No one needs a college course, a political affairs specialist, a newspaper columnist or a particular ethnic or religious background to know that what is happening here is absolutely and obscenely wrong. Anyone with eyes can see, anyone with a heart can feel, anyone with a mind can deduce that no human beings — and certainly no children — should ever have to live like this.

This is wrong. This is terrorism. This is evil.

So it is no surprise that the Israeli Government and its Army of Occupation do not want any foreign eyes, hearts, or minds poking about here in Rafah, at the edge of the edge, where dignity is disintegrating nearly as fast as the last remaining shell-pocked buildings, where the sound of something breaking might be a child’s hope, a family’s crockery, a man’s pride, a woman’s mind, or the international community’s body of laws. Don’t hear. Don’t ask. Don’t think. It’s not anything that concerns you.

If no one sees these massive rights abuses and daily, calculated cruelties, did they actually occur? If no one acknowledges that there are human beings here, living in the tiny spaces between the snipers’ cross hairs, are human rights even an issue?
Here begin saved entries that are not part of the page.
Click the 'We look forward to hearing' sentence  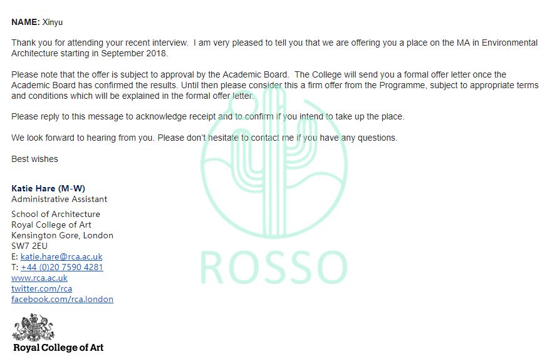[x=204, y=138]
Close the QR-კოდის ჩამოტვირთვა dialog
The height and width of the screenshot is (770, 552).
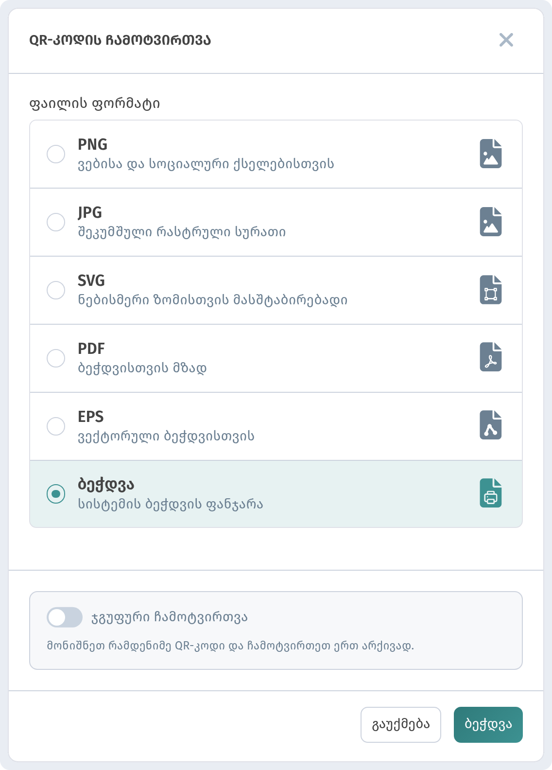point(506,40)
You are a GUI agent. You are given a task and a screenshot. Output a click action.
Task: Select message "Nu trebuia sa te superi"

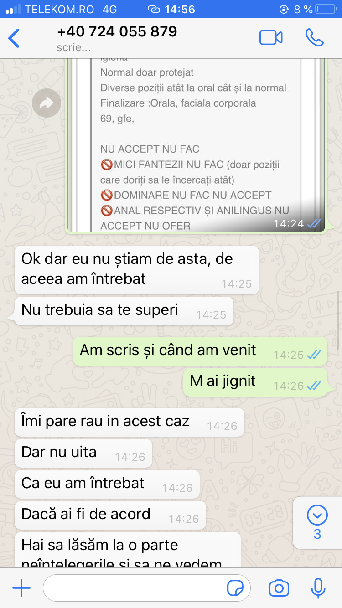point(124,311)
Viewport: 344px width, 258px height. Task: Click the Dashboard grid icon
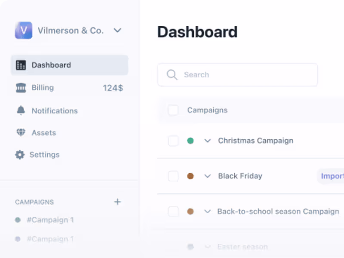point(21,65)
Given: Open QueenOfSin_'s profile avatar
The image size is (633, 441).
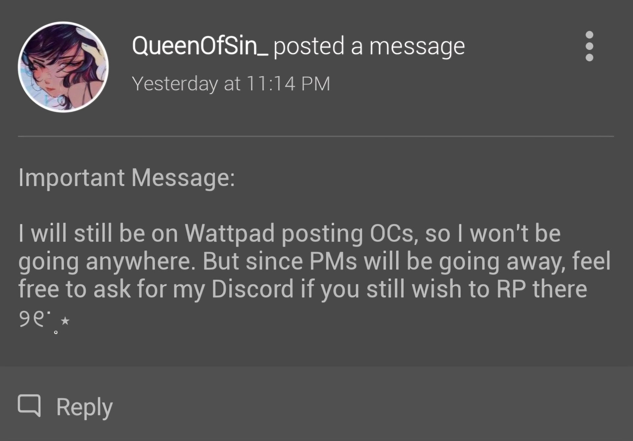Looking at the screenshot, I should pos(63,67).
If no one hears the sobs of the bereaved or the screams of those deranged by the daily rape of the mind that is occupation, has anything really been lost?

This is the age of reason after all, and we, watching our televisions in the USA, are known to be reasonable people. Hence, whatever we cannot see, hear, smell, taste or touch really should be doubted, taken with a grain of salt, considered askance with our characteristic, street-savvy suspicion. We are no one’s dupes, after all; nobody is going to play on our sentiments with these maudlin, second-hand tales of woe about how the oppressed are suffering in some town whose name we cannot even pronounce.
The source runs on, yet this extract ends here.